1961年(昭和36年)、千葉県習志野市の小学校の用務員だった22歳の「大島吾郎」は、用務員室で私的な勉強会を始めていました。そこに来る児童のひとり、「赤坂蕗子」に「吾郎」は非凡なものを認めます。「蕗子」の母の「千明」は、家柄の違う文部官僚の男との間に設けた「蕗子」を、シングルマザーとして育てていました。「千明」は「吾郎」に対し、2人で補習塾を開くことを提案します。2人は結婚して近隣の八千代市に「八千代塾」を開き、着実に塾の経営を進めていきます。「吾郎」は教育者「ワシリー・スホムリンスキー」の評伝を書き、2人の間に娘(蘭・菜々美)も2人生まれ、「千明」の母の「頼子」も塾にくる子どもたちの相談役に勤めます。しかし、2人の塾経営をめぐる路線の対立が起き、「吾郎」は塾長を辞め家を出てしまいます。「千明」は塾を進学塾「千葉進塾」にし、津田沼駅前にも進出して、地域の有力な存在となっていきます。

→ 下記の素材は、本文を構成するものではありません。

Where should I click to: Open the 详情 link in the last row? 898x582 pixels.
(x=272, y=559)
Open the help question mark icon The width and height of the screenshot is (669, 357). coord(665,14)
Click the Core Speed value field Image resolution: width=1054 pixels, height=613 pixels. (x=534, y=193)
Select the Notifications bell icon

「千明」の長女の「蕗子」は、母親とは離れ、一時期連絡も絶ち、塾の公私であった夫「上田」とともに秋田県に住み、公立学校の教員として、塾とは違う形での子どもたちとの触れ合いを追求します。次女の「蘭」は、塾の経営に関心をもつようになっていきます。三女の「菜々美」は親に反抗し、外国の学校に行くなど、子どもたちの世代はばらばらに歩みはじめます。

「蕗子」は夫の死後、二人の子供「一郎」と「杏」とともに実家に戻ります。「一郎」は就職がうまくいかずに、「蘭」が経営する配食サービスの会社「らんらん弁当」で配達を担当しますが、その途中で、貧困のために塾にも通えない子どもたちの存在を知り、そうした子ども向けの無料の学習塾を立ち上げます。その中で伴侶もみつけた「一郎」は、自分の中に流れる〈大島吾郎の血〉を自覚して、新しい人生の道を開拓しようとするのでした。